We’re used to viewing the internet as a portal, something we can restrict access to. However, there are threats parents may not be aware of. Beyond the potential for exposure to adult imagery or cyber-bullying, there are concerns ranging from child-identity theft to abduction. The following practices will help parents defend their families from technology threats in the modern age.
1. Keep your information safe. This goes beyond using secure passwords and backing-up your files. Someone who wants to hurt your family doesn’t care about tax returns. Ask 10 children what they want to be when they grow up and, chances are, a few are gonna say “A YouTuber.” When we live-stream, or give out our location in real-time status updates, we’re advertising our location to anyone who cares to know. Not every criminal is trying to abduct your children; some just want to know when you won’t be home. Make sure kids are only live-streaming when there are adults present, and refrain from posting status updates that let the world know that nobody’s home.
2. Be an expert consumer. If there’s one thing I find terrifying, it’s hearing parents say things like “My 10 year-old knows more about these gadgets than I do.” Devices are getting smarter, many toys have built-in connectivity to Wi-Fi, Bluetooth, or RF. The FBI suggests parents visit the website for every ‘smart’ toy/device your child has. Understand that devices with cameras and/or microphones featuring any wireless connectivity can be hacked. Conduct internet searches on each device to ensure there aren’t widely-known security issues.
3. Know the apps your kids access. You don’t have to invade your children’s privacy in order to help keep them safe online. Sit down with your children, periodically, and take a look at every single app on their devices. Ask your child how they use each app, and research the ones you aren’t familiar with. Test each app by downloading them on your own device and signing up for an account. Remember: apps that don’t require a phone number can be signed up for anonymously. Roblox, Yellow, and Periscope, are just a few apps that pedophiles have accessed to harm children. Other concerns include apps that don’t function the way you’d expect. For example, an app called “Calculator%” is a hidden-photo app on iOS.

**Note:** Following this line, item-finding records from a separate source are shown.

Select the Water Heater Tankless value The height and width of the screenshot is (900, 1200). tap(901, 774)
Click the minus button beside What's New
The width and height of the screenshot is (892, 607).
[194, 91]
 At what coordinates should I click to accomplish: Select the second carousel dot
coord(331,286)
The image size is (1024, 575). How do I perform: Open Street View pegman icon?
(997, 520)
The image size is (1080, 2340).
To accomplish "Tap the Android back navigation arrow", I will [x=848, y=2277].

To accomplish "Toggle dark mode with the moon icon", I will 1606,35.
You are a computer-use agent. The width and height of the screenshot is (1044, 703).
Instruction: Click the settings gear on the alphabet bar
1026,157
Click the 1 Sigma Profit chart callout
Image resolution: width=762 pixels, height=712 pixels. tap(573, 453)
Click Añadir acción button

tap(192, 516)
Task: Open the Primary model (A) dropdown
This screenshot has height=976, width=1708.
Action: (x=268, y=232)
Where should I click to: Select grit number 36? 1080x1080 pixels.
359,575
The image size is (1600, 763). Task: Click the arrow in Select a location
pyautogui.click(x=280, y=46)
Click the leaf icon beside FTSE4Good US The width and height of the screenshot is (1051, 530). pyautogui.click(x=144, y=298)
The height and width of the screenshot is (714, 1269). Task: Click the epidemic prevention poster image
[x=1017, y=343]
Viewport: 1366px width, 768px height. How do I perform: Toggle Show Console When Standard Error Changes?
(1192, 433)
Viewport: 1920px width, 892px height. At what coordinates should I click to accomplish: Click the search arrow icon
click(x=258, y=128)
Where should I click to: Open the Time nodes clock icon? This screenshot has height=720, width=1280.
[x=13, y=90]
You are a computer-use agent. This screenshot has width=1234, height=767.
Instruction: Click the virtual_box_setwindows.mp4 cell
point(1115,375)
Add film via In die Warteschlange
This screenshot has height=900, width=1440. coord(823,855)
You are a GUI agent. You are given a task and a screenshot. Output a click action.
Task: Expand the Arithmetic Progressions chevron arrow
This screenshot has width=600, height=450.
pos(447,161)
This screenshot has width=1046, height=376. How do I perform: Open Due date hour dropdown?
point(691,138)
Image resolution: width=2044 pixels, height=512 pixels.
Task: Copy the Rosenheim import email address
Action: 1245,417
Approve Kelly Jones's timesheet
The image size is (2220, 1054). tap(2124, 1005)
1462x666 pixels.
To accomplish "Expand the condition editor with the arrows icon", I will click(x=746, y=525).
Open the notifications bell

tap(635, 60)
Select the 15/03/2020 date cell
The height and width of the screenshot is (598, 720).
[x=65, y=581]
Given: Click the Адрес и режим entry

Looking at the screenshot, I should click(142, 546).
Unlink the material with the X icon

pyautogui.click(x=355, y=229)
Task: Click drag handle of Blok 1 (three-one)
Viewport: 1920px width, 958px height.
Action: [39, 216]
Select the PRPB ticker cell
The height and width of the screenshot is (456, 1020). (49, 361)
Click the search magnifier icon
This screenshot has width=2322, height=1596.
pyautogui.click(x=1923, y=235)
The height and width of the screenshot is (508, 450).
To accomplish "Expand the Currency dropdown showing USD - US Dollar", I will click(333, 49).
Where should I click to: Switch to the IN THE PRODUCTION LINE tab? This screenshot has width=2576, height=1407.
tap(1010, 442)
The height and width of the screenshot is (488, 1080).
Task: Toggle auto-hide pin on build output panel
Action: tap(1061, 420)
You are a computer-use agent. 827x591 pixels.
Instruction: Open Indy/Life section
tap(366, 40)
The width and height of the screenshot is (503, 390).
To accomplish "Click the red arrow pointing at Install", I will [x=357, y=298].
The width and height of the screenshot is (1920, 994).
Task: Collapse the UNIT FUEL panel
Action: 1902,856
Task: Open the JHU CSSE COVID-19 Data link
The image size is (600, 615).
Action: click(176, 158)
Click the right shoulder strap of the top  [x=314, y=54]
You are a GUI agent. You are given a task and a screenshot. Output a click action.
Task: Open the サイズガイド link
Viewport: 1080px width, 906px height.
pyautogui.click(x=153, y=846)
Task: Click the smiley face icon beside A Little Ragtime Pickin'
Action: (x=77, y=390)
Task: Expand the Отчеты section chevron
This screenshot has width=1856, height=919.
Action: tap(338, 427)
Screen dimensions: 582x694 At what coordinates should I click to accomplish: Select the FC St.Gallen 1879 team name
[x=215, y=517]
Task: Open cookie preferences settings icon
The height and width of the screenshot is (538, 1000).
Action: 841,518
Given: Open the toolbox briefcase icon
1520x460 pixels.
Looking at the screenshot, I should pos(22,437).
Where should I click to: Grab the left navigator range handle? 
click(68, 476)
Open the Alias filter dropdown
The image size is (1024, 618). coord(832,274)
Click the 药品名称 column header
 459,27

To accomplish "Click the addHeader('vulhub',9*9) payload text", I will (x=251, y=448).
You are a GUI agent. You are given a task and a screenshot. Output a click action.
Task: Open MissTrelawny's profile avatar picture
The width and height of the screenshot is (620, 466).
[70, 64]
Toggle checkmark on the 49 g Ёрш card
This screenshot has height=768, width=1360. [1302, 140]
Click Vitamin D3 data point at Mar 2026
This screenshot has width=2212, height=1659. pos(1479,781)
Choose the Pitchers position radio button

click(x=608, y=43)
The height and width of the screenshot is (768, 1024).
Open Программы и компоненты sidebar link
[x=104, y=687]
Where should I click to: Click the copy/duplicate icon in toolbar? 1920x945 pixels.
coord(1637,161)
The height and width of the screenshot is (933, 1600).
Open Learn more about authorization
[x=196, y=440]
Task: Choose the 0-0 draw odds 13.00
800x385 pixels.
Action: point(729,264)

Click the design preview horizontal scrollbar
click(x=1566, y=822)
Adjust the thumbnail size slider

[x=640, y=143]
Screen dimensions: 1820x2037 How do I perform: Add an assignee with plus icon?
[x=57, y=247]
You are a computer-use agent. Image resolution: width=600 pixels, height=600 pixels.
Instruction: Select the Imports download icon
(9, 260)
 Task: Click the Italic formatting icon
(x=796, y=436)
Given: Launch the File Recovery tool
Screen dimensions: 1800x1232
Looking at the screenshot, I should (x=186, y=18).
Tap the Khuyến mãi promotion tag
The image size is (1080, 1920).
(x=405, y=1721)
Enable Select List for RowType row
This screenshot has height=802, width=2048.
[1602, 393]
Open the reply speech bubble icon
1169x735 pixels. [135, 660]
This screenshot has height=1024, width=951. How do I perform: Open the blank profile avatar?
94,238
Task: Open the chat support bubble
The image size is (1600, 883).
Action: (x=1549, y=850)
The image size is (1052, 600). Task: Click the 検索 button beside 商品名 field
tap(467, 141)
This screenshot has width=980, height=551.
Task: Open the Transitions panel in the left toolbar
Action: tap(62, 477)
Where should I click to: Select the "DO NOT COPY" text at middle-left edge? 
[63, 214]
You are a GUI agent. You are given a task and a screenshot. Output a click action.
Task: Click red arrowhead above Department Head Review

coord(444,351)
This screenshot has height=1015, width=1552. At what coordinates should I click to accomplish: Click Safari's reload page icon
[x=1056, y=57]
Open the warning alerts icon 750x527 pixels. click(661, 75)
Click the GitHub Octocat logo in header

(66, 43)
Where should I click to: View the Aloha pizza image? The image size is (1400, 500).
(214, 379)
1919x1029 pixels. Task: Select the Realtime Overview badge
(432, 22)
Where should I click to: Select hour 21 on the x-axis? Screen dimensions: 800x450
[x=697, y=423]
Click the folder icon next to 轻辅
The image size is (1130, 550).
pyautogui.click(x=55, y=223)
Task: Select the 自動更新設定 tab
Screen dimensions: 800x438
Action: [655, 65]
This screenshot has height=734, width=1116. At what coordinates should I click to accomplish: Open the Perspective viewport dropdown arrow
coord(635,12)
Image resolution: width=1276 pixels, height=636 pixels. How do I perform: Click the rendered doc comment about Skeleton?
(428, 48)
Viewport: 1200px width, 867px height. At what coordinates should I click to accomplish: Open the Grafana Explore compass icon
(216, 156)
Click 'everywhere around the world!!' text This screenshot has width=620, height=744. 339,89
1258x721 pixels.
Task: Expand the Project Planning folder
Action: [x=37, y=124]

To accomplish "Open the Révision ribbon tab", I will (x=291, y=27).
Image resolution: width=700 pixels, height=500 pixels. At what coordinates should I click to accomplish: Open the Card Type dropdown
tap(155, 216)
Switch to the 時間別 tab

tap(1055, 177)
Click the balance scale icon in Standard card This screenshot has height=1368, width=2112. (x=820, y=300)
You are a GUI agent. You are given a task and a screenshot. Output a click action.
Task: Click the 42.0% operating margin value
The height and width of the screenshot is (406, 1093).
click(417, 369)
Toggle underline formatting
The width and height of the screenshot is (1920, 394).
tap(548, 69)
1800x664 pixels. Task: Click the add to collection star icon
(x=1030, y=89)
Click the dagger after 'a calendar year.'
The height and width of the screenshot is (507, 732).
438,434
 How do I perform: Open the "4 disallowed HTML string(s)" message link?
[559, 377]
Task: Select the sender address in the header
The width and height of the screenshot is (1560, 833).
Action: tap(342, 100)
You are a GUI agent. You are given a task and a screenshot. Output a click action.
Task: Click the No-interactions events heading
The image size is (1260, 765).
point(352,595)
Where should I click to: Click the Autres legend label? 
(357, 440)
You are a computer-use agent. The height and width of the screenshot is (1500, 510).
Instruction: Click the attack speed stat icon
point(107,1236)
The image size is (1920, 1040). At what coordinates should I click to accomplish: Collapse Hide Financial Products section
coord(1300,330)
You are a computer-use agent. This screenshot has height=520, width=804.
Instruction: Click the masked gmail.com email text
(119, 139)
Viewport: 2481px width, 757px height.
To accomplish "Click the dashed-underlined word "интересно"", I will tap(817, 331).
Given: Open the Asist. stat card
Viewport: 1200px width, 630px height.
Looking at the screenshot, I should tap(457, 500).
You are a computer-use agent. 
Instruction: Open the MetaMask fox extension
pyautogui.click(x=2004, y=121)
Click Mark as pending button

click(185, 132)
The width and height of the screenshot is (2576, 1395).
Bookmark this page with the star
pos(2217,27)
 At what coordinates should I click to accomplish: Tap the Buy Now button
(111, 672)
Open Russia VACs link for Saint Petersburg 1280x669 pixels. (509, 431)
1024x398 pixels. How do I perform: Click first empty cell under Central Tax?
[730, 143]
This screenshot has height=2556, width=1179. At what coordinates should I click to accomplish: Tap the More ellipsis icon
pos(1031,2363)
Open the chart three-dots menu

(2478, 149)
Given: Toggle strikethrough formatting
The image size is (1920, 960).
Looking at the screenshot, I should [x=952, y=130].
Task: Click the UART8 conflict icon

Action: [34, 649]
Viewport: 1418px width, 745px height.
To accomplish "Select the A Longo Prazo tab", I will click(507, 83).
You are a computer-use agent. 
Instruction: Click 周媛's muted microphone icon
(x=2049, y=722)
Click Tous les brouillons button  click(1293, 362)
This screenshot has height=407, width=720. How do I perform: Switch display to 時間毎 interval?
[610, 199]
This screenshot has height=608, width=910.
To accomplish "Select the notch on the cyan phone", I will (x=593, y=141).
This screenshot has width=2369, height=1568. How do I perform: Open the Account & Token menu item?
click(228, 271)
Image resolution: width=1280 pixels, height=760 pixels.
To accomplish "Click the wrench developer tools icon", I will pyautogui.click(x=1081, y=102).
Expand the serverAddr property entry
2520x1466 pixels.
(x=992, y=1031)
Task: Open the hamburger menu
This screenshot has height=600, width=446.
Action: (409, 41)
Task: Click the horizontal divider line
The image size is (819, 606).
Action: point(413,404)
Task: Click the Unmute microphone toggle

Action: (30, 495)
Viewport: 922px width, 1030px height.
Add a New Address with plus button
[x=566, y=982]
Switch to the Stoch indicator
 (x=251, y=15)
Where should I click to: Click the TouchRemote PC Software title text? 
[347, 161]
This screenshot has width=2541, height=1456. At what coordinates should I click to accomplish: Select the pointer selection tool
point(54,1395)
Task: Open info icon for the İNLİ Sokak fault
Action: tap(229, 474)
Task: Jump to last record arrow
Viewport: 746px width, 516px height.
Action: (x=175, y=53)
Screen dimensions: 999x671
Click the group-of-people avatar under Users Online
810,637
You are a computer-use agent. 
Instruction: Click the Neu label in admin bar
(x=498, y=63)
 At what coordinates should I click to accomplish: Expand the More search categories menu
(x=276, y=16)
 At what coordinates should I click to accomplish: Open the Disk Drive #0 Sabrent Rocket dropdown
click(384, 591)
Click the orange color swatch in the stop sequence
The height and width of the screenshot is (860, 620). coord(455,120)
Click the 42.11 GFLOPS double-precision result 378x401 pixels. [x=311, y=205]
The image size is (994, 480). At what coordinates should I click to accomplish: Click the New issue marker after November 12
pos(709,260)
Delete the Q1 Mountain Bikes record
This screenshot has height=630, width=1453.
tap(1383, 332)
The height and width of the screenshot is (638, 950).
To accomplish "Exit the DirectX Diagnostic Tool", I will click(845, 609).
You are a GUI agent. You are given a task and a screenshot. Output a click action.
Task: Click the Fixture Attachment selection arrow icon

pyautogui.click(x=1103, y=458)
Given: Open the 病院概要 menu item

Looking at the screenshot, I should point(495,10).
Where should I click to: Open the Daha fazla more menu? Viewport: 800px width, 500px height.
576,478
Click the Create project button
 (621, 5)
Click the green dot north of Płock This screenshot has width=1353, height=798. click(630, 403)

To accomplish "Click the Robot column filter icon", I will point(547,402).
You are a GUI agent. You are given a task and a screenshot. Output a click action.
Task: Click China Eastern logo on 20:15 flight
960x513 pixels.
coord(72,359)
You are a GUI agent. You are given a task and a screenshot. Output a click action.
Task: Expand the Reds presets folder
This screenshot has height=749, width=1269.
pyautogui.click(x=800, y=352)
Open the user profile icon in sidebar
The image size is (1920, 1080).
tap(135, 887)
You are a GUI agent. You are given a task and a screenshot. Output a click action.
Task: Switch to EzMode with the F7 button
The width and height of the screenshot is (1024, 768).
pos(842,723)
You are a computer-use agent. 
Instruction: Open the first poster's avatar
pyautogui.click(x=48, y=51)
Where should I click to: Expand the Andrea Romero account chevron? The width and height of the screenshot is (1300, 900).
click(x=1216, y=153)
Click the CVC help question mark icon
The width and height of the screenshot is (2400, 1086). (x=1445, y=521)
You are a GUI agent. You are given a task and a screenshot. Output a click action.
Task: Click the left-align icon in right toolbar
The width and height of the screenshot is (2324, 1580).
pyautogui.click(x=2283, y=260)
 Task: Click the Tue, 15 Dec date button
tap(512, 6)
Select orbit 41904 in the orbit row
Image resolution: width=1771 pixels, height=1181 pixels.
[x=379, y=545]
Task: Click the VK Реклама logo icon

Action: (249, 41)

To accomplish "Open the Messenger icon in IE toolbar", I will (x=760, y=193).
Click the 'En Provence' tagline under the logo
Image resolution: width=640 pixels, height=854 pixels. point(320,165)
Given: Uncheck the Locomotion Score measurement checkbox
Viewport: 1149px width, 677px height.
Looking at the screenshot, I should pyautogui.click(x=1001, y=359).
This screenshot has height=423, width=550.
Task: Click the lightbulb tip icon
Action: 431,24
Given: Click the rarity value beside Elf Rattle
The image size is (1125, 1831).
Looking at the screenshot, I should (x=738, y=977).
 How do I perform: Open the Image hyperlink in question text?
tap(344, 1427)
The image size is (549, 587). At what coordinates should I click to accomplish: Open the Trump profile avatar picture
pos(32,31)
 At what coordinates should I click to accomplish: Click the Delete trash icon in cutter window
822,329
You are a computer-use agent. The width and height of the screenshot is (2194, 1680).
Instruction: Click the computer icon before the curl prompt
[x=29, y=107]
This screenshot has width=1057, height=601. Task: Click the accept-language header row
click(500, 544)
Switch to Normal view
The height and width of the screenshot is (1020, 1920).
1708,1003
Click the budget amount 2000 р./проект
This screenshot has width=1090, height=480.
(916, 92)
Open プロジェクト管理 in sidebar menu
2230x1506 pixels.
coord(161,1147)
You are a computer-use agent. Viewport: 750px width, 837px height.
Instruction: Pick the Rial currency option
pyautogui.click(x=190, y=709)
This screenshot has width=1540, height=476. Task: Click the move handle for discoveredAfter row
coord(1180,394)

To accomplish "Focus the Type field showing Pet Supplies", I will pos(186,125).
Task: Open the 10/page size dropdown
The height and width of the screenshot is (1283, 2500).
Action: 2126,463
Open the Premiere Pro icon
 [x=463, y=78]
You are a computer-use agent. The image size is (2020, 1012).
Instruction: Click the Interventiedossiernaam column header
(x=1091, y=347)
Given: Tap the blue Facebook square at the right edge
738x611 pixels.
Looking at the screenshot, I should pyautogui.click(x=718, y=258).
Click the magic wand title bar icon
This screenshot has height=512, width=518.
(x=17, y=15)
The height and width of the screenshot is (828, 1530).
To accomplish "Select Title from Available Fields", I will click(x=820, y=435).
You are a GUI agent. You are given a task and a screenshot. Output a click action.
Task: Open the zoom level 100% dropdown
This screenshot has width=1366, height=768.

We’re long past the days when our only concerns, as parents in the digital age, involved what our kids might be exposed to on the internet. Of course we’re worried our children are going to see things online that they aren’t mature enough to understand. We should also be worried that someone who wishes our family harm might know where our kids are at any given time.
An educated parent is a prepared one. Talk to your children about information security and use these best practices to keep your family safe.